Gli Azzurri bahkan sempat tertinggal lebih dulu setelah bek Inggris, Luke Shaw, mencetak gol saat pertandingan baru berlangsung dua menit. Setelah gol tercipta, the Three Lions bertahan mati-matian dan membuat barisan depan Italia kerepotan.

Untungnya, Italia mendapatkan momen kemelut di depan gawang Inggris yang membuatnya bisa menyamakan kedudukan. Leonardo Bonucci menjadi sosok penting di balik gol tersebut. Pertandingan pun harus dilanjutkan ke babak perpanjangan waktu.

2×15 menit babak perpanjangan waktu berjalan, kedua negara sama-sama gagal menghasilkan gol. Pemenang harus ditentukan lewat drama adu penalti dan pada momen inilah, Italia berhasil menjungkalkan perlawanan Inggris.

Hampir Dibunuh Gol Cepat

Tidak bisa dimungkiri, kemenangan Italia sarat akan bantuan Dewi Fortuna. Seandainya Dewi Fortuna tidak berpihak kepada mereka, keunggulan Inggris bisa saja bertahan sampai wasit meniupkan peluit panjang.

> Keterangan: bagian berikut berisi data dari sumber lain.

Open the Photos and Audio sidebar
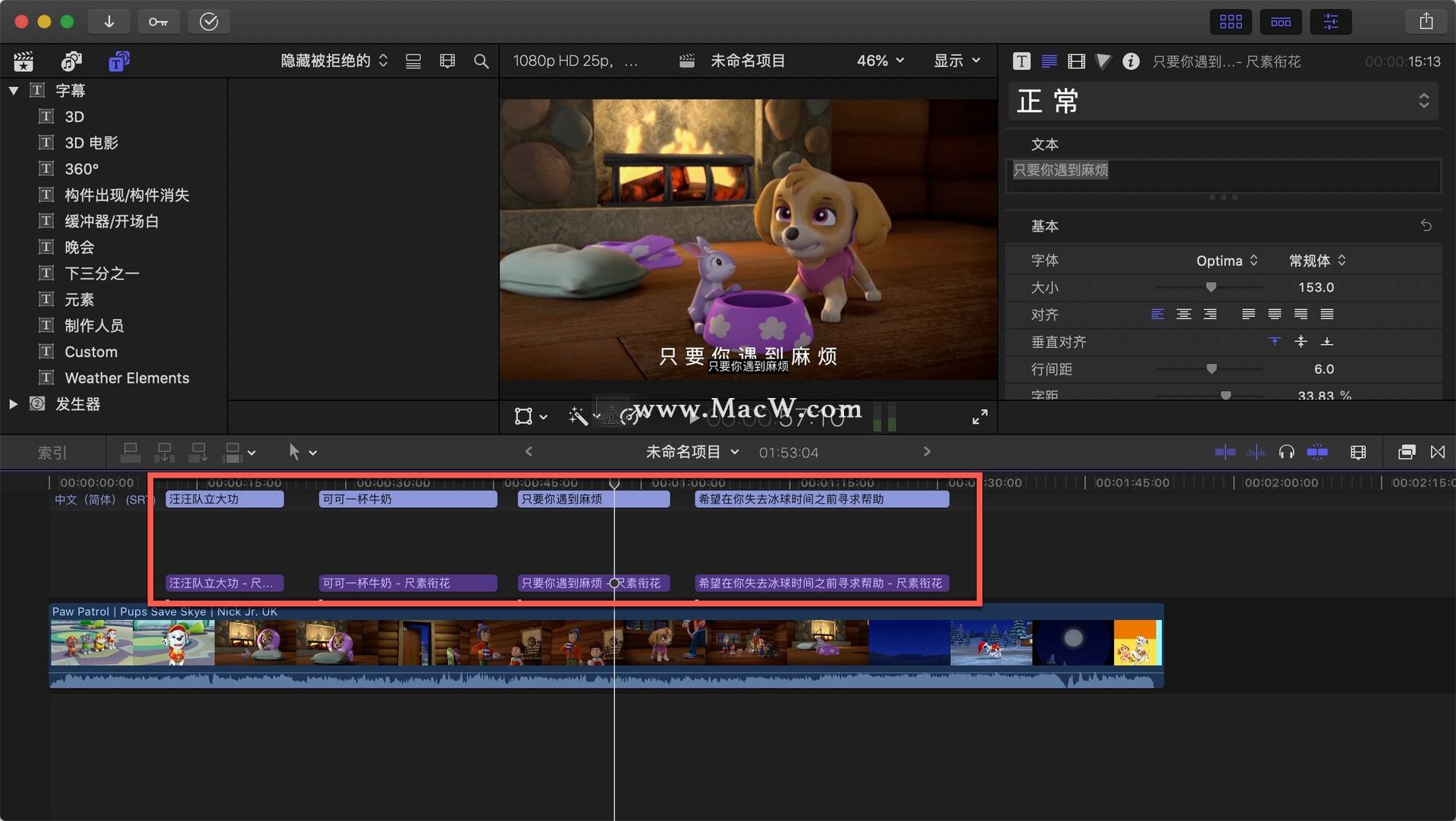The image size is (1456, 821). coord(71,61)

Donnarumma menyadari hal itu. Ia mengatakan kalau Italia bisa saja mati di pertandingan kali ini. Namun Gli Azzurri yang ia kenal tidak mengenal kata menyerah sehingga kemenangan pun bisa diraih.

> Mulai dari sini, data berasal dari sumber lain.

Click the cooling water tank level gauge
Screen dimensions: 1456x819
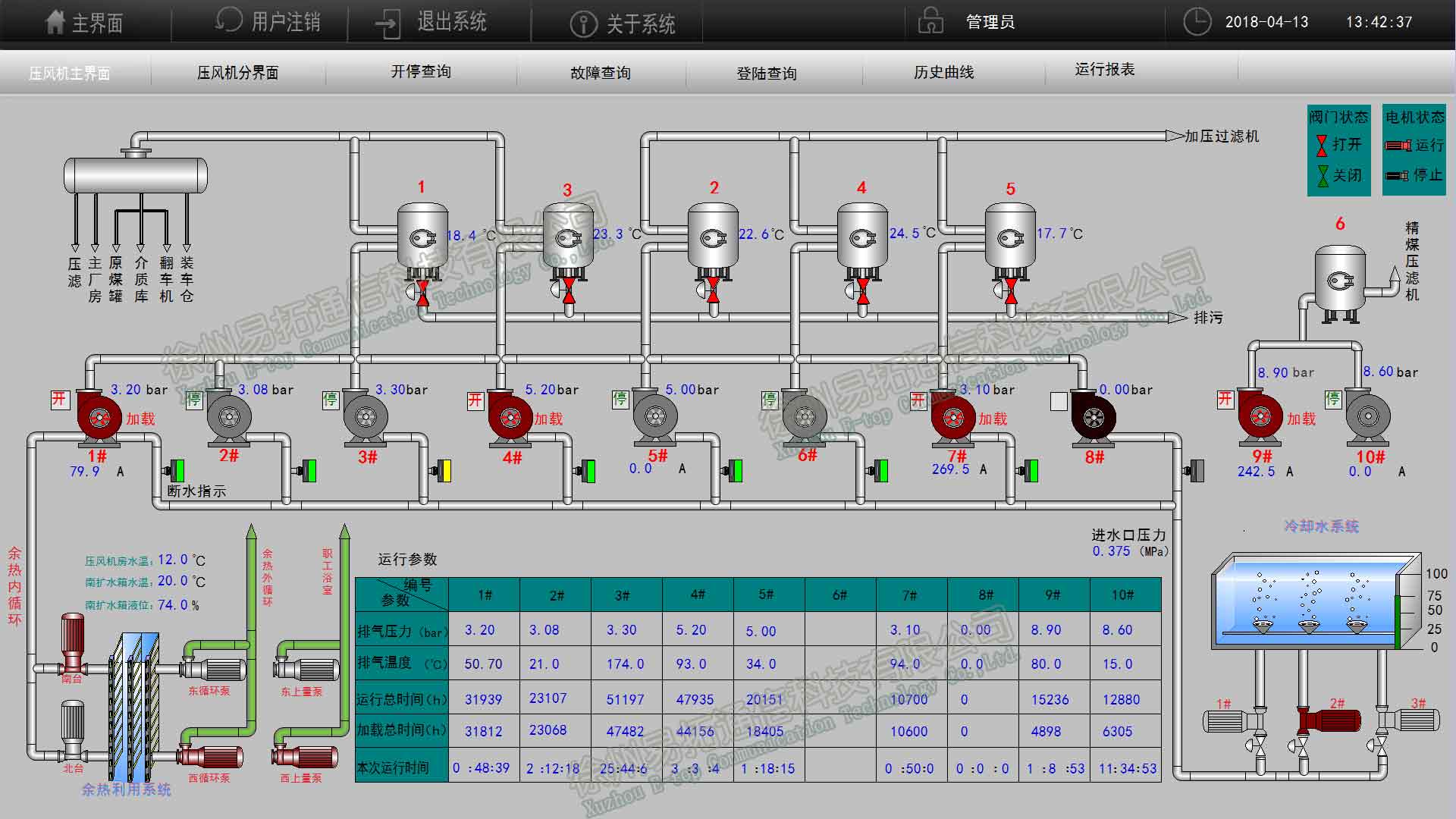1398,620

“Anda semua tahu dari mana ini semua bermula, kami pantas mendapatkan ini. Gol cepat itu bisa saja membunuh kami, tapi itu bukan kami. Kami adalah tim yang tidak pernah menyerah,” ujar Donnarumma kepada RAI Sport usai pertandingan.

“Anda bisa kebobolan, itu tidaklah mudah, karena Inggris mampu bertahan dengan baik, namun kami tampil kuar biasa dan pantas mendapatkan ini semua,” lanjutnya.

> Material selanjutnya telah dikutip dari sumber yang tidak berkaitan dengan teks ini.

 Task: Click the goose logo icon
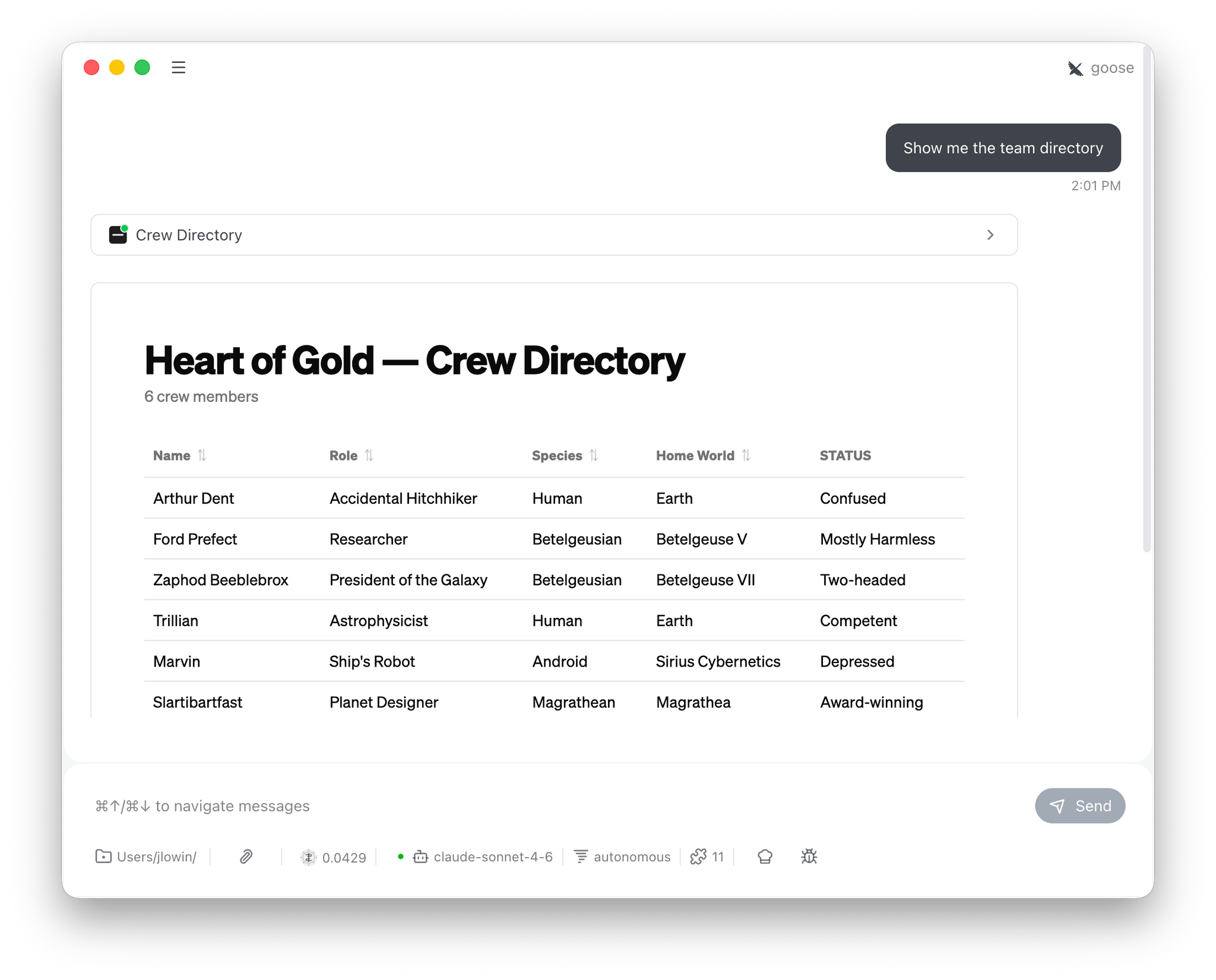point(1075,68)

See also  Mikel Arteta Indikasikan Shkodran Mustafi dapat Kontrak Baru

Apresiasi Buat Donnarumma

Penampilan Donnarumma selama kompetisi ini berlangsung pantas diapresiasi setinggi langit. Refleksnya yang cepat serta kemampuan membaca serangan lawan mengingatkan publik dengan sosok kiper legendaris, Gianluigi Buffon.

Donnarumma didapuk sebagai suksesornya di usia yang terbilang muda. Dan pada umur 22 tahun, ia berhasil mendapatkan trofi yang belum pernah diraih Buffon bersama Gli Azzurri sepanjang karir bermainnya.

“Gigione – sapaan Donnarumma buat Buffon – tetaplah yang terbaik. Saya hanya mencoba memberikan yang terbaik, untuk membantu tim dan dia tetaplah nomor satu. Lihat nanti bagaimana karir saya dan di mana saya akan berakhir,” pungkasnya.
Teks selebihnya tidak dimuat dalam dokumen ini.